The prediction and computation of CIs can be done with the R function predict. The objects required for predict are: first, the output of lm
; second, a data.frame
containing the locations \(x\) where we want to predict \(\beta_0+\beta_1 x\). To illustrate the use of predict, we are going to use the pisa
dataset. In case you do not have it loaded, you can download it here as an .RData
file.
The prediction of a new observation can be done via the function predict
, which also provides confidence intervals.
# Prediction with 95% confidence interval (the default) CI: (lwr, upr)

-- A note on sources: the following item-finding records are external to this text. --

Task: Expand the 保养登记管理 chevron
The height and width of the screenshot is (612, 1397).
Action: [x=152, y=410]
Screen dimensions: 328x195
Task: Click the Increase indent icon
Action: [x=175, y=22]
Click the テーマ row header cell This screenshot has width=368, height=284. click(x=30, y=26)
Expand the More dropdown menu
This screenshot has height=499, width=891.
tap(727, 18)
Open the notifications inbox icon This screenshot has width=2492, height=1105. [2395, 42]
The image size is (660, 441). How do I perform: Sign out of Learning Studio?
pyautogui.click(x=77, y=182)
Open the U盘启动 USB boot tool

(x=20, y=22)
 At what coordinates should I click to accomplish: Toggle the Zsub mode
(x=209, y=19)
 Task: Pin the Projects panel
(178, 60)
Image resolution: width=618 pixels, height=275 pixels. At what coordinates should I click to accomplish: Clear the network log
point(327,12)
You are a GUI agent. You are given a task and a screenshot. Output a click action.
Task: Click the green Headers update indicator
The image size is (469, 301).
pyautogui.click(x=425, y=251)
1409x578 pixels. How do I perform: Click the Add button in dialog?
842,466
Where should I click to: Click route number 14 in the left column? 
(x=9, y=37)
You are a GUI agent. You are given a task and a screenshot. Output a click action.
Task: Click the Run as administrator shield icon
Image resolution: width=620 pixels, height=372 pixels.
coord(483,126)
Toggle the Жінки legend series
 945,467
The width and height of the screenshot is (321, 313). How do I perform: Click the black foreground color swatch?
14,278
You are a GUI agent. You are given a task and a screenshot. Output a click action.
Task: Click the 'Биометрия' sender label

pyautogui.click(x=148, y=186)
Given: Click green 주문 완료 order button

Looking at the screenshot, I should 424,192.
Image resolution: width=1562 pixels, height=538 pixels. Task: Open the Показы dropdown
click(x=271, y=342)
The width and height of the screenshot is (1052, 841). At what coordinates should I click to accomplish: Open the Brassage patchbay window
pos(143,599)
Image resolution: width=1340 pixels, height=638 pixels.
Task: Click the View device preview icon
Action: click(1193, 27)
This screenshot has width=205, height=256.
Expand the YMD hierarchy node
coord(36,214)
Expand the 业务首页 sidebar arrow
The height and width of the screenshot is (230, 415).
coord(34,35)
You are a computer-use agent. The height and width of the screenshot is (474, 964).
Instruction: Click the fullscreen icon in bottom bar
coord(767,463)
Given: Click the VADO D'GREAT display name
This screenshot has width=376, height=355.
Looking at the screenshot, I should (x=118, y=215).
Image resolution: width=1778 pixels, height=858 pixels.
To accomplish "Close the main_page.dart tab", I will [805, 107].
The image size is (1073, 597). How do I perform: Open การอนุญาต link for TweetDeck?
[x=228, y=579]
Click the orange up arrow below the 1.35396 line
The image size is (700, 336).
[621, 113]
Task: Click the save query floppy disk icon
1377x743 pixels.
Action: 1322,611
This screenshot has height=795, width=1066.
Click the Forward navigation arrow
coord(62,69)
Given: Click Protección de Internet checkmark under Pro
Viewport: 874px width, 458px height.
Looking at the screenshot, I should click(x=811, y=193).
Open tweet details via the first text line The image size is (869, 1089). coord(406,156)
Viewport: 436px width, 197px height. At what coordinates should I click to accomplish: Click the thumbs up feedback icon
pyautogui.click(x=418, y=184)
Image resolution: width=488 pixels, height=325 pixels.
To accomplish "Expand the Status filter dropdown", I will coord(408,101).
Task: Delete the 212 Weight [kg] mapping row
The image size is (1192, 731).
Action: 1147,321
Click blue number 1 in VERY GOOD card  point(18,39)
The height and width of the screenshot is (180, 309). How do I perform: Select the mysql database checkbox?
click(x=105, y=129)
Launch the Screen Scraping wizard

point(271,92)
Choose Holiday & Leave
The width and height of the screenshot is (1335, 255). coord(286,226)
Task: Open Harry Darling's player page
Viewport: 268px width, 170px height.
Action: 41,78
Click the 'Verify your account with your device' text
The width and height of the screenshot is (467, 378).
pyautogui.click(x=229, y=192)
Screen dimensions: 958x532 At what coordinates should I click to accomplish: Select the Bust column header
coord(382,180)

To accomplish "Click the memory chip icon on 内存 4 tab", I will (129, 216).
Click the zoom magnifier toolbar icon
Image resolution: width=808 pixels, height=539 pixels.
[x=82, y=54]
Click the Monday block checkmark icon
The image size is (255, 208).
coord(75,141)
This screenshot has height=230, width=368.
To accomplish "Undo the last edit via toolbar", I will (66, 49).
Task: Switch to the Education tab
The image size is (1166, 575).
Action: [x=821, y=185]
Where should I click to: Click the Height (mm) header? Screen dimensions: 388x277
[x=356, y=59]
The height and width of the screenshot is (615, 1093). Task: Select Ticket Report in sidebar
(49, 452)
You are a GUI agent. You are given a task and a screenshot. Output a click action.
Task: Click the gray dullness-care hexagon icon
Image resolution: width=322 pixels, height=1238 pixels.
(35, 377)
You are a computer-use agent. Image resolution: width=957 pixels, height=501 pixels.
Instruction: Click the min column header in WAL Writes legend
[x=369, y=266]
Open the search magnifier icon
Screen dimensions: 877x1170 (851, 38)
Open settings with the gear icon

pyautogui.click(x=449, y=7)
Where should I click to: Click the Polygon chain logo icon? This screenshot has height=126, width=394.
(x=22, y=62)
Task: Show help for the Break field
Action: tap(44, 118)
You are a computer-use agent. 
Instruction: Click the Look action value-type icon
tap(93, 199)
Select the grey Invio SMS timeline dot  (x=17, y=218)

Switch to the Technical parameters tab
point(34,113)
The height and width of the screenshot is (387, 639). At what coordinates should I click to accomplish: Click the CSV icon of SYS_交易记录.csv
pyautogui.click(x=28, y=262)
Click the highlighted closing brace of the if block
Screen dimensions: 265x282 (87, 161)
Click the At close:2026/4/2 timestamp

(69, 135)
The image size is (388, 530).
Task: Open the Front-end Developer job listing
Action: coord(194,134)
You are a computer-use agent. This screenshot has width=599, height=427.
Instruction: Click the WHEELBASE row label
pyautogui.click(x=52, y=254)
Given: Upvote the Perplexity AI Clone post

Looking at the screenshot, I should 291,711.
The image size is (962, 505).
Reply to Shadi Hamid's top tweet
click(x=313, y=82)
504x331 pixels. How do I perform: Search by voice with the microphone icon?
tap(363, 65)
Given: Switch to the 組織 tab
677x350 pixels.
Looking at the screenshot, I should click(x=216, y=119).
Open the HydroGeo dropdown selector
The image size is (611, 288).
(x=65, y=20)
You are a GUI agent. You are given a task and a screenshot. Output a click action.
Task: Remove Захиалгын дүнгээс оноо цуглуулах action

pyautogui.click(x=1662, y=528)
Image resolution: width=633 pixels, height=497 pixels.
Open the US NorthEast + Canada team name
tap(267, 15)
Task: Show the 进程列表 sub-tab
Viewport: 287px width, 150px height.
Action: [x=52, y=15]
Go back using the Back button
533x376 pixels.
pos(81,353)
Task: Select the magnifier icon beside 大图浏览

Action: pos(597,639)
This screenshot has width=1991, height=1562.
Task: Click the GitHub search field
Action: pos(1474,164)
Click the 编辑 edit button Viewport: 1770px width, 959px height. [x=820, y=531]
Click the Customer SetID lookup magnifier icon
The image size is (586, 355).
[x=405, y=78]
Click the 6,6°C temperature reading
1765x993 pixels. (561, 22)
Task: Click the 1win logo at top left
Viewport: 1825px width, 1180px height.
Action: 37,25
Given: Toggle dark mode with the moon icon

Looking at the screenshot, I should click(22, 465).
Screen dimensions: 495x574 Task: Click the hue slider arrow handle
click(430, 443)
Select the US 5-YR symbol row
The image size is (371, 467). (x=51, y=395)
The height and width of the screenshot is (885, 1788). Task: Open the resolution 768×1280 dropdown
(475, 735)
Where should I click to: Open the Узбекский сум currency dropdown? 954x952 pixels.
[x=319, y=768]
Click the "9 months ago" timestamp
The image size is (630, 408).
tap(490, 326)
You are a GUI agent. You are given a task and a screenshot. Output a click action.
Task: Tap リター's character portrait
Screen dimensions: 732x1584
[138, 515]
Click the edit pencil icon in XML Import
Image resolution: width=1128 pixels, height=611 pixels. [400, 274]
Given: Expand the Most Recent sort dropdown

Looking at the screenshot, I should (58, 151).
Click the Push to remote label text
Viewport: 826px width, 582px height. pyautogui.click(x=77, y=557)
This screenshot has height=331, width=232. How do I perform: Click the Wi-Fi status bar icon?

predict(model, newdata = newData, interval = "prediction")
## fit lwr upr
## 1 389.6746 357.4237 421.9255
# Other levels
predict(model, newdata = newData, interval = "prediction", level = 0.90)
## fit lwr upr
## 1 389.6746 362.7324 416.6168
predict(model, newdata = newData, interval = "prediction", level = 0.99)
## fit lwr upr
## 1 389.6746 346.8076 432.5417
# Predictions for several values
predict(model, newdata = newData2, interval = "prediction")
## fit lwr upr
## 1 389.6746 357.4237 421.9255
## 2 446.2160 414.4975 477.9345
## 3 502.7574 471.0277 534.4870
## 4 559.2987 527.0151 591.5824
# Comparison with the mean CI
predict(model, newdata = newData2, interval = "confidence")
## fit lwr upr
## 1 389.6746 382.3782 396.9710
## 2 446.2160 441.8363 450.5957
## 3 502.7574 498.2978 507.2170
## 4 559.2987 551.8587 566.7388
predict(model, newdata = newData2, interval = "prediction")
## fit lwr upr
## 1 389.6746 357.4237 421.9255
## 2 446.2160 414.4975 477.9345
## 3 502.7574 471.0277 534.4870
## 4 559.2987 527.0151 591.5824
Redo the third and fourth points of the previous exercise with CIs for the conditional response. In addition, check if the MathMean
scores of Sweden, Denmark, Vietnam and Qatar are inside or outside the prediction CIs.